[DATA SHOWN — start]

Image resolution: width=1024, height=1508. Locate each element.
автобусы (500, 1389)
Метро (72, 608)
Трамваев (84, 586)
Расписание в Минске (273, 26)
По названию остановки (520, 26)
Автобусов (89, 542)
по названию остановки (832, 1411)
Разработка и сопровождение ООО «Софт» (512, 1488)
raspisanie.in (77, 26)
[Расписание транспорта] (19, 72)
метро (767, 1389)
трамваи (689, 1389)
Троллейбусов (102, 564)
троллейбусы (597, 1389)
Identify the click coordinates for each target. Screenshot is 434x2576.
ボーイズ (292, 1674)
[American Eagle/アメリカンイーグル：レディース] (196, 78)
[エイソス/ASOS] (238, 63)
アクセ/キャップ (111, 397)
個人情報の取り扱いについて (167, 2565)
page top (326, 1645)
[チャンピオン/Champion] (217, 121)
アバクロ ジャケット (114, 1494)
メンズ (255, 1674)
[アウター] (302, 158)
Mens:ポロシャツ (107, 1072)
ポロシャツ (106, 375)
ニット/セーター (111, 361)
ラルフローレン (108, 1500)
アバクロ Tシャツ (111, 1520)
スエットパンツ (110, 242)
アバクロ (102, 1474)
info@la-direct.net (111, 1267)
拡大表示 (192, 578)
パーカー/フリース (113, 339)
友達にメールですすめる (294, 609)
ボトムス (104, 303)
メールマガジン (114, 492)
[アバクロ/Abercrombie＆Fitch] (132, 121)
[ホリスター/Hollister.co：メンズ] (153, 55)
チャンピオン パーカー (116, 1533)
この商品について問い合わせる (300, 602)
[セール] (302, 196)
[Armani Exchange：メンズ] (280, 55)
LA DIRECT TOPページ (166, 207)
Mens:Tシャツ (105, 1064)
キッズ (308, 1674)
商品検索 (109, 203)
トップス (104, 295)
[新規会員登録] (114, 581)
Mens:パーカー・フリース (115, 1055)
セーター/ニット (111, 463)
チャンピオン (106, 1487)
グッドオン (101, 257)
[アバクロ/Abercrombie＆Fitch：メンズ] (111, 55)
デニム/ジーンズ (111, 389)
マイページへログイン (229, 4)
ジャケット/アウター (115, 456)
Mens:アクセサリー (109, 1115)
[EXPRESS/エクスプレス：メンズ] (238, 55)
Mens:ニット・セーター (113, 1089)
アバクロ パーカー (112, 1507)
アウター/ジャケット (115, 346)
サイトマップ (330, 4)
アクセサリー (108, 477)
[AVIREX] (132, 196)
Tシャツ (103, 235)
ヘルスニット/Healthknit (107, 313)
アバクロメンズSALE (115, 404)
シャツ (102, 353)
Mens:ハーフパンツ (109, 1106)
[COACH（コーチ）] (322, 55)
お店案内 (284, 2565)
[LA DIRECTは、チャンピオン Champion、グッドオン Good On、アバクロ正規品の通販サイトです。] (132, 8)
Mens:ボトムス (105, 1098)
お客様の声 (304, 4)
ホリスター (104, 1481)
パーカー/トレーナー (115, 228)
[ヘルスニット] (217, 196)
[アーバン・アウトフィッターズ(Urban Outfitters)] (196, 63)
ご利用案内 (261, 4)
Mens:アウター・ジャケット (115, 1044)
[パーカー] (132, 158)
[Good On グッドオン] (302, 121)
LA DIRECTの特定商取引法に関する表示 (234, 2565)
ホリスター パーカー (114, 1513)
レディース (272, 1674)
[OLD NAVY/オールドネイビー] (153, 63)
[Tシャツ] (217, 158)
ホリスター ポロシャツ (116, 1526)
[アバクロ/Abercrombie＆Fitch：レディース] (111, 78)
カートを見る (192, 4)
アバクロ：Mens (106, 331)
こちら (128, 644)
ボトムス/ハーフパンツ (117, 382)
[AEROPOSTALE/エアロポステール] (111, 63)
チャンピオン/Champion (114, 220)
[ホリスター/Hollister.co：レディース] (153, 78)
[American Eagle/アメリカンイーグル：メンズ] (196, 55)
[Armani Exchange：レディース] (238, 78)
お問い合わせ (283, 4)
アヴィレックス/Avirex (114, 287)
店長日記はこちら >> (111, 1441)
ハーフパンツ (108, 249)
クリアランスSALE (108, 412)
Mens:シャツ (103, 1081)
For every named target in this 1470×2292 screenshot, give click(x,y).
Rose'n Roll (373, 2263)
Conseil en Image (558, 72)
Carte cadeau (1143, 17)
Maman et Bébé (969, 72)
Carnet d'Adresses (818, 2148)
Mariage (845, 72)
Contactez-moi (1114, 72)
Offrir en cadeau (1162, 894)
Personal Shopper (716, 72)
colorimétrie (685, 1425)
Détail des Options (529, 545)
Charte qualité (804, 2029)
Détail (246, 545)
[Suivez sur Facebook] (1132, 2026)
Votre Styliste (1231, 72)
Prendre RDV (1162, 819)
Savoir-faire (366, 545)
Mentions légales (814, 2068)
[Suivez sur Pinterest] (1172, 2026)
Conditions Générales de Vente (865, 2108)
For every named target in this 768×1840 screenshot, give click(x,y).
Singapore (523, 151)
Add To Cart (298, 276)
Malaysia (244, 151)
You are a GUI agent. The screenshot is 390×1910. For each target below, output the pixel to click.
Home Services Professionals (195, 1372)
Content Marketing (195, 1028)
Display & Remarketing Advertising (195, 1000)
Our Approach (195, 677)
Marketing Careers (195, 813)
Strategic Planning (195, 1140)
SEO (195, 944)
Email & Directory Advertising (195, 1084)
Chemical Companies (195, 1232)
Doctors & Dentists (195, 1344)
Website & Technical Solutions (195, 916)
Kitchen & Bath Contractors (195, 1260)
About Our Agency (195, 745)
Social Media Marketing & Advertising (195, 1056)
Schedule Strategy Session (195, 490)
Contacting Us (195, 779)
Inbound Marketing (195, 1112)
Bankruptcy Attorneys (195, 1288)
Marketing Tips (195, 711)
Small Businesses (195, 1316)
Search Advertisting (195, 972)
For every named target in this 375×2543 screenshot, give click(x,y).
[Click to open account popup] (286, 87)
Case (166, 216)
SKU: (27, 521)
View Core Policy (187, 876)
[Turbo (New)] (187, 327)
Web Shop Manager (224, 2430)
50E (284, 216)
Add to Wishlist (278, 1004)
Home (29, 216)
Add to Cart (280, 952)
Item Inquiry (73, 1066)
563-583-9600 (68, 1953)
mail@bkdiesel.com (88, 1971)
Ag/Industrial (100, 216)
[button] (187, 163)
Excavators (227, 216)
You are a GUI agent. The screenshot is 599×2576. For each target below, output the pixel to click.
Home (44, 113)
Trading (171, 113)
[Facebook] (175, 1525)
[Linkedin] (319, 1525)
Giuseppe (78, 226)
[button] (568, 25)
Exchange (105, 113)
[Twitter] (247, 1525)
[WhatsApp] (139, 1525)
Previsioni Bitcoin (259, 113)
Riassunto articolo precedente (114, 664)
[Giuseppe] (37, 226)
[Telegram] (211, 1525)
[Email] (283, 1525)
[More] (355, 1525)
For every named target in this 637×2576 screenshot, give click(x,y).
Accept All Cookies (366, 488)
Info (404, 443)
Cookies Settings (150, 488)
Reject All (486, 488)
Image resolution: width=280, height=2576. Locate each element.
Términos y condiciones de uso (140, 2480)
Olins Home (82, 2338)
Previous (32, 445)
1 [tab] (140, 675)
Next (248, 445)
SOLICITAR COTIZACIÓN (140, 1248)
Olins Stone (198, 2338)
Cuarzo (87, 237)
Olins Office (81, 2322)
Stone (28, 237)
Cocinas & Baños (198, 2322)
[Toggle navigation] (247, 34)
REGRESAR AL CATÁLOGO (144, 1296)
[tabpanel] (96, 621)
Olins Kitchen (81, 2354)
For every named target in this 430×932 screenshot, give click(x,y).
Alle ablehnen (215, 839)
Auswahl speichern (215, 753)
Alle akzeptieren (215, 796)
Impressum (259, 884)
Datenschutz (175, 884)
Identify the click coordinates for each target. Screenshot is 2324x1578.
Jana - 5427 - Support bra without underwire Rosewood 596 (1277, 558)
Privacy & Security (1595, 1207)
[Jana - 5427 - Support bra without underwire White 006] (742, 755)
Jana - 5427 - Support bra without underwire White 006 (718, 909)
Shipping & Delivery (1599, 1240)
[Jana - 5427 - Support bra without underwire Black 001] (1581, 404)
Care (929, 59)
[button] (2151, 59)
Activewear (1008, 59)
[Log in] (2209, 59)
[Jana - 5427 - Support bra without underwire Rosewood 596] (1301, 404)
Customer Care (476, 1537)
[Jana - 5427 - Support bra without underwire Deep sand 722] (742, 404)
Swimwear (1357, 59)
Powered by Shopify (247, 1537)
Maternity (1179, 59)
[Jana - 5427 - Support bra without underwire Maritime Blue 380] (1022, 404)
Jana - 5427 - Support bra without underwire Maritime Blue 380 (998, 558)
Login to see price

[DATA SHOWN — finish]

All that is wanted is a faithful reproduction of the line above with "こちら (128, 644)", the line with "For every named target in this 375×2543", and every line in between.

**ANSWER AREA:**
こちら (128, 644)
ボトムス/ハーフパンツ (117, 382)
[AEROPOSTALE/エアロポステール] (111, 63)
チャンピオン/Champion (114, 220)
[ホリスター/Hollister.co：レディース] (153, 78)
[American Eagle/アメリカンイーグル：メンズ] (196, 55)
[Armani Exchange：レディース] (238, 78)
お問い合わせ (283, 4)
アヴィレックス/Avirex (114, 287)
店長日記はこちら >> (111, 1441)
ハーフパンツ (108, 249)
クリアランスSALE (108, 412)
Mens:シャツ (103, 1081)
For every named target in this 1470×2292 screenshot, give click(x,y).
Rose'n Roll (373, 2263)
Conseil en Image (558, 72)
Carte cadeau (1143, 17)
Maman et Bébé (969, 72)
Carnet d'Adresses (818, 2148)
Mariage (845, 72)
Contactez-moi (1114, 72)
Offrir en cadeau (1162, 894)
Personal Shopper (716, 72)
colorimétrie (685, 1425)
Détail des Options (529, 545)
Charte qualité (804, 2029)
Détail (246, 545)
[Suivez sur Facebook] (1132, 2026)
Votre Styliste (1231, 72)
Prendre RDV (1162, 819)
Savoir-faire (366, 545)
Mentions légales (814, 2068)
[Suivez sur Pinterest] (1172, 2026)
Conditions Générales de Vente (865, 2108)
For every named target in this 768×1840 screenshot, give click(x,y).
Singapore (523, 151)
Add To Cart (298, 276)
Malaysia (244, 151)
You are a GUI agent. The screenshot is 390×1910. For each target below, output the pixel to click.
Home Services Professionals (195, 1372)
Content Marketing (195, 1028)
Display & Remarketing Advertising (195, 1000)
Our Approach (195, 677)
Marketing Careers (195, 813)
Strategic Planning (195, 1140)
SEO (195, 944)
Email & Directory Advertising (195, 1084)
Chemical Companies (195, 1232)
Doctors & Dentists (195, 1344)
Website & Technical Solutions (195, 916)
Kitchen & Bath Contractors (195, 1260)
About Our Agency (195, 745)
Social Media Marketing & Advertising (195, 1056)
Schedule Strategy Session (195, 490)
Contacting Us (195, 779)
Inbound Marketing (195, 1112)
Bankruptcy Attorneys (195, 1288)
Marketing Tips (195, 711)
Small Businesses (195, 1316)
Search Advertisting (195, 972)
For every named target in this 375×2543 screenshot, give click(x,y).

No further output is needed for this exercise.